Desagradecidos hemos aprendido a caminar sin los dioses que nos hicieron del barro, pero aún no sabemos respirar sin nuestra Casa Real, que ni pincha ni corta, sino todo lo contrario. Es la guinda del pastel que ya nadie come, tan sólo está de adorno, pero ¡queda tan bonita esta tarta aborbonada de cacerías e infidelidades! Y allá nos vamos hoy con nuestro monarca y su séquito al corazón de Marruecos, la bota militar del Sahara.
El otro día oí que un señor se disponía a escribir un libro sobre las curiosidades gastronómicas de la familia real. Y me dije ya está, “la alimentación al poder”. Y es que comer y cagar todo es lo mismo. Me chocó que entre sus primicias imaginativas el autor nos adelantara que al Rey, además del estofado de elefantes, lo que más le gusta es tomarse el café sin azúcar. Todo un ejemplo en alguien a quien corresponde ser dechado de virtudes. Algunos comerán gloria. Y me acordé de aquel cuarteto que entre diarreas y caguetillas leí en el ilustrativo y cultural encerado del primer urinario público que pisé siendo apenas un niño: En este mundo cochino / nadie sin cagar se escapa / caga el pobre, caga el rey / caga el obispo y el papa.

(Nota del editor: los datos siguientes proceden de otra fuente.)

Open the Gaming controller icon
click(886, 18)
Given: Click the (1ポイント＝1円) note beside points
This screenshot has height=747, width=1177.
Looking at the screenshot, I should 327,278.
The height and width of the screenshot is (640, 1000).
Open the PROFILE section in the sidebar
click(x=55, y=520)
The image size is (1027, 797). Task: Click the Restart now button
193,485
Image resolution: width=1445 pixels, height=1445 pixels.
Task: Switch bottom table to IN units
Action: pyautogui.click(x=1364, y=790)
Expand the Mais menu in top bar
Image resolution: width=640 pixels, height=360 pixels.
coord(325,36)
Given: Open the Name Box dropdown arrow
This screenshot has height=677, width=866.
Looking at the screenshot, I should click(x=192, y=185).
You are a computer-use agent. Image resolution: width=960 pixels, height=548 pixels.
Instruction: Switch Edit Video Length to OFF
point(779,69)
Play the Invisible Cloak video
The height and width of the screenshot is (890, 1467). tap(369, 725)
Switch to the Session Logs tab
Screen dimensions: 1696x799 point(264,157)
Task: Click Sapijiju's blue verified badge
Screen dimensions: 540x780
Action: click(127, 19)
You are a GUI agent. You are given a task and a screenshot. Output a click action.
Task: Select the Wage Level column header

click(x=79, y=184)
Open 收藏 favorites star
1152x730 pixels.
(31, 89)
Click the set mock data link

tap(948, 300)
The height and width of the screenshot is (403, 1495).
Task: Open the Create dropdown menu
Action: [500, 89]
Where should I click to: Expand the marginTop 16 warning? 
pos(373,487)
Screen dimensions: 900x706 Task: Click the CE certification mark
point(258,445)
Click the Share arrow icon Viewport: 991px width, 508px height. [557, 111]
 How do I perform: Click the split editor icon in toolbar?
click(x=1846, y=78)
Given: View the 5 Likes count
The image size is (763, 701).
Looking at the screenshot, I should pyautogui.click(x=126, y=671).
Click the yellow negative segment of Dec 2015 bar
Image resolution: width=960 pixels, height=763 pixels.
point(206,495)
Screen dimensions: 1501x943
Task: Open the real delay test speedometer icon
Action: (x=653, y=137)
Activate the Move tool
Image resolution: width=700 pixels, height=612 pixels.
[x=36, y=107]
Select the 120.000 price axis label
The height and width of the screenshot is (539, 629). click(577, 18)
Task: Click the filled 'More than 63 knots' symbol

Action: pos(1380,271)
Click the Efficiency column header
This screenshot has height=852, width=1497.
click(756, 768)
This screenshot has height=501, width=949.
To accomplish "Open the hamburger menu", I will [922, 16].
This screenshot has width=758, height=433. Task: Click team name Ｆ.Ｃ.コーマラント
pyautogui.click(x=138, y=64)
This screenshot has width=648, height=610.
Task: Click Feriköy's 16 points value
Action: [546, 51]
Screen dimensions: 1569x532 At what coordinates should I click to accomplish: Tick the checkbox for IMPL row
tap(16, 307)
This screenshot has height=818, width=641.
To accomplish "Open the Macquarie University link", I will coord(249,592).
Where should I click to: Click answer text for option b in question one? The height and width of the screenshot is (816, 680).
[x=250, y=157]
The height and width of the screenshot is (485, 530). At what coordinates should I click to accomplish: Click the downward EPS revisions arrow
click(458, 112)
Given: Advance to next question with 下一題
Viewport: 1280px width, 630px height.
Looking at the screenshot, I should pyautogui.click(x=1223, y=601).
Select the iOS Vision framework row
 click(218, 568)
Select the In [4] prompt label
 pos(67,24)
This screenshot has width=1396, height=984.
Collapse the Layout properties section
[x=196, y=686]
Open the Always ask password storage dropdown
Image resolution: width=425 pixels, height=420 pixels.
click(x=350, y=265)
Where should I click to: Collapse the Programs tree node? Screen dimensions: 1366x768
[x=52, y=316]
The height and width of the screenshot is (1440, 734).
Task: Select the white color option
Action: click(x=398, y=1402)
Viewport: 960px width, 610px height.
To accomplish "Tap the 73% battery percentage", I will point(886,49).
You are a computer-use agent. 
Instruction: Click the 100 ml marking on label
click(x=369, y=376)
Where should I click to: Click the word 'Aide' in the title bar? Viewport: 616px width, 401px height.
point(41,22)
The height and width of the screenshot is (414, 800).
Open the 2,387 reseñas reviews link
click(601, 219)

Y adivinando el sicoanalista tales fétidos pensamientos, cual si yo fuese el divinísimo Marqués de Sade, me aconsejó que, si no quería ver mi dignidad arrastrada por tan desusada obsesión encoprésica, tratara de corporeizar mis fobias: Tus tropelías anarquistas -me dijo el lacaniano-, se deben precisamente a que no te has enfrentado con el fantasma que corroe el submarino de tu desviado eros. En el fondo tú eres ese Rey guillotinado del que tan sacrílegamente despotricas. Deberías de alguna manera cosificar, reencontrarte con él, si quieres realmente disfrutar del poder que emana de tus esfínteres republicanos.
Y hoy precisamente que su Majestad visita el reino alauita, sigo sus pasos. Estoy en el bar del palacio de jarapas y bolillos, calados y puntillas de Rabat. Uno de los escoltas me dice que don Juan Carlos después del almuerzo tiene previsto tomarse aquí mismo un café, y de paso comprar un burqa a doña Sofía para escurrir las miradas de los mineros asturianos.
Ya es mediodía. Y en este mismo momento veo como el perfume heráldico irrumpe en salvas de multitudes dentro de la cafetería. Y antes de que nadie me quite mi real voluntad, desde la mesa donde a primeras horas de la mañana aguardo impaciente, grito bien fuerte al secreta disfrazado de camarero:
Un solo sin azúcar para el Rey, que lo pago yo.Y tras este mi generoso y monárquico gesto, espero, conforme a la filosofía de mi amigo lacaniano, verme por fin libre de mis dependencias sado-borbónicas.